Договорить Агатангел Ильич не успел. Пухленькая враждебно настроенная ручка вздернулась в воздух и шлепок пришелся профессору по губам. Он удивленно посмотрел на женщину, подумал о ней вслух нехорошо и пошел.
– Гусак революционный! – бросила она ему вслед.
Он не обратил внимания на отсталость мышления встречной незнакомки и продолжал мысленно улыбаться на ходу.
По дороге профессор зашел в лавку и, облокотившись на прилавок, стал разглядывать различные алкогольные бутылки.
– Что у вас хорошего выпить имеется? – наконец он обратился к лавочнику.
– Коньяк французский дореволюционной доставки…
– А вам случайно не известно, что пролетарий пьет?
Лавочник бросил на посетителя сочувствующий взгляд.
– Если сам, то водку, если с пролетаркой – сельтерскую.
– Тогда водки, будьте добры.
Взяв бутылку, он вышел на Низкопоклонный и подошел к дому № 8. Пробило 9 вечера.
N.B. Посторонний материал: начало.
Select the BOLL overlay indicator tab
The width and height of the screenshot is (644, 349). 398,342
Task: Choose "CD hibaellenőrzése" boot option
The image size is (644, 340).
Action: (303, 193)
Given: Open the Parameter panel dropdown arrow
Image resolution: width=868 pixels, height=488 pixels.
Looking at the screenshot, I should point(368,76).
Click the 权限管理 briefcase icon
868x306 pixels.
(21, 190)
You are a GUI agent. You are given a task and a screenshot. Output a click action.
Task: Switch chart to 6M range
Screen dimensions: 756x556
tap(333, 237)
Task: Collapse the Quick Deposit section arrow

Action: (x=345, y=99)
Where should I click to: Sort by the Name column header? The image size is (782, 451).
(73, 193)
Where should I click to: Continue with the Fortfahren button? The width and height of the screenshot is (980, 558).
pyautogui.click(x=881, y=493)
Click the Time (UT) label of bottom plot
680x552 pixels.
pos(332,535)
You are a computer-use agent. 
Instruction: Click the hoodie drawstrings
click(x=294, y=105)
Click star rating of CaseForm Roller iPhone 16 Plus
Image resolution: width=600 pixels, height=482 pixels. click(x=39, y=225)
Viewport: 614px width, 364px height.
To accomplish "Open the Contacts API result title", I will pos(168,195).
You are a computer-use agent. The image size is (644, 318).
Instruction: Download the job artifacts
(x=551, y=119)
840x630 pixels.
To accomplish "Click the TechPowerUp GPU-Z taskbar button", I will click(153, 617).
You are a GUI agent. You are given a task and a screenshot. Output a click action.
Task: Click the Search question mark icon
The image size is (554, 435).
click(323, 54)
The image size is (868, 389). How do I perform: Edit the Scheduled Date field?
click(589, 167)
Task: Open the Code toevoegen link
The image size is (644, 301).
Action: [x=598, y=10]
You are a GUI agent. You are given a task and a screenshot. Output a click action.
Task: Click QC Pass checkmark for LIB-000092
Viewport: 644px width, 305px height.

Где-то выла собака. В сторону воя прошли торопливо двое с винтовками. Агатангел постучал к дворнику.
– А-а… – узнав жильца, промычал тот. – Дело али так?!
– Так, – ответил профессор и прошел в комнату.
Там стоял стол, старая софа, две табуретки. В углу висели заплеванные образа.
Агатангел торжественно поставил бутылку на стол. Дворник резко бросился к образам и задернул их занавеской.
– У-у-у, бесстыжие! – он погрозил в их сторону кулаком и выставил на стол два стакана. Потом открыл водку и, вопросительно взглянув на гостя, разлил по половинке.
– Радость у меня! – сообщил профессор.
– Да ну?
– Нашел работу по душе, а главное – нужную и полезную в наше новое время.
– Каждому – работу по душе! – брякнул дворник где-то услышанную фразу.
– Коллектив какой! – продолжал восхищаться Агатангел Ильич. – Слова лишнего не скажут, не ругаются, не злословят и даже, кажется, на работе не пьют!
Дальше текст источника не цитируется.